I sometimes get asked what I think of cryptocurrency.

I think that cryptocurrencies represent a new asset class that is based on the large scale coordination of computer networks to secure financial transactions. They allow the holder to exchange funds without the need for a central intermediary like a bank or payment processor. Instead, the transactions are recorded by the users of the network who perform this service in exchange for transaction fees.

Recently, there has been a growing interest in cryptocurrencies due to their decentralized nature and lack of government influence. Unlike "fiat" currency (e.g. USD), cryptocurrencies often have a fixed supply (you can't just print more). This means that they are deflationary -- their value increases over time due to growing demand. Bitcoin is the most well-known cryptocurrency and has a fixed supply of 21 million. "Bitcoin" is the name of the network that facilitates transactions of "bitcoins" (lowercase b). New bitcoins (BTC) are created on a fixed schedule that has been ongoing since the network was first created in 2009. Here is what the supply curve of Bitcoin looks like:

The current market cap of Bitcoin is about $650B. There are ~18,600,000 bitcoins in circulation, and the remaining 2.4 million will be created over the next 100 years or so based on a fixed schedule.

The best analogy that I've found for Bitcoin is a naturally occurring resource like gold.

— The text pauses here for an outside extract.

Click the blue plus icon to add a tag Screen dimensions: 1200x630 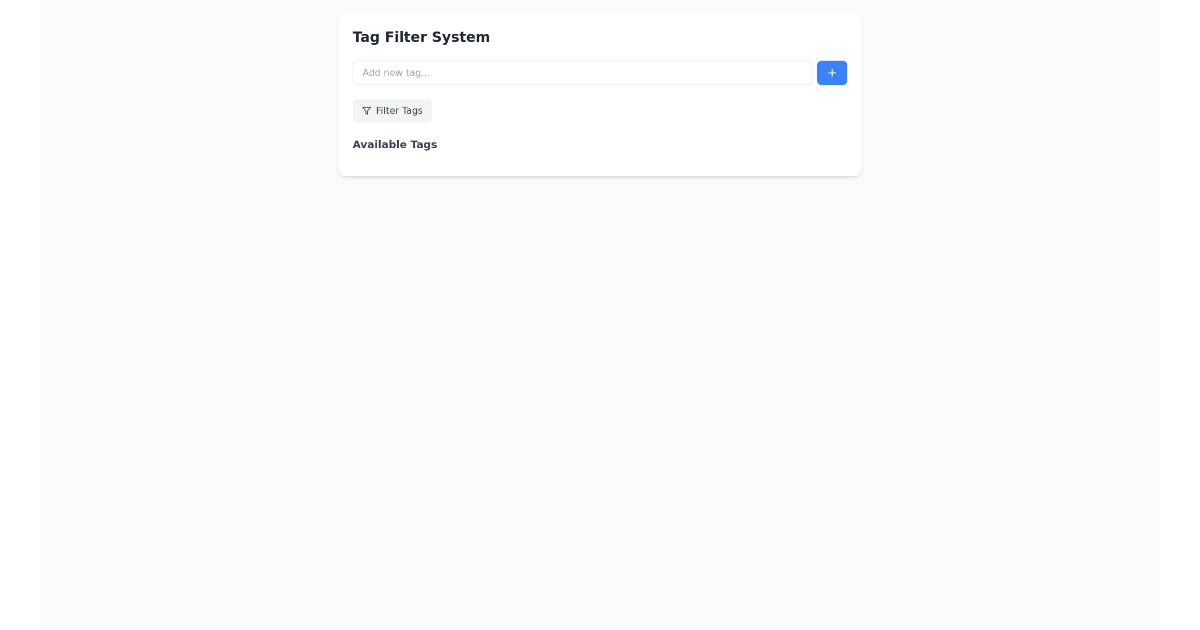coord(831,72)
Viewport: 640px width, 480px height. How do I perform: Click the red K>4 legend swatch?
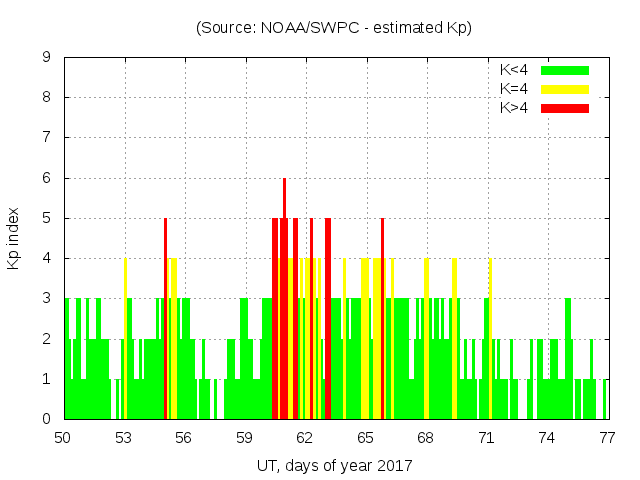coord(564,107)
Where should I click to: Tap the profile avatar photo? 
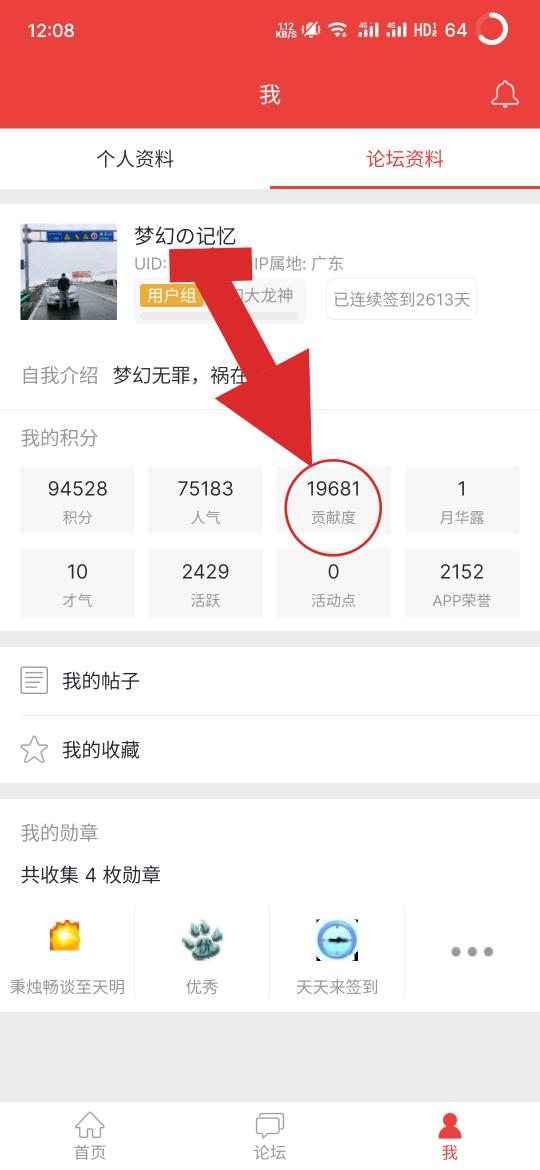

People buy it because they want to own a piece of a scarce resource that is uncorrelated with other assets in their portfolio like cash or equities. The value of Bitcoin increases because the supply line will asymptotically approach 21,000,000 over time.

Dividing the market cap by the total number of coins in circulation gives you the value of one bitcoin. These prices move up or down based on the market -- how much currency people are willing to exchange to buy cryptocurrency. Here is the chart of BTC versus USD over the last six years:

As you can see, the price of a single bitcoin (on the left axis) has increased significantly. This is why people are interested in investing in Bitcoin. Since there is a fixed supply, the only way for a traditional investor to get bitcoin is to buy it from someone else. As more people become interested in owning bitcoin, this drives up the price.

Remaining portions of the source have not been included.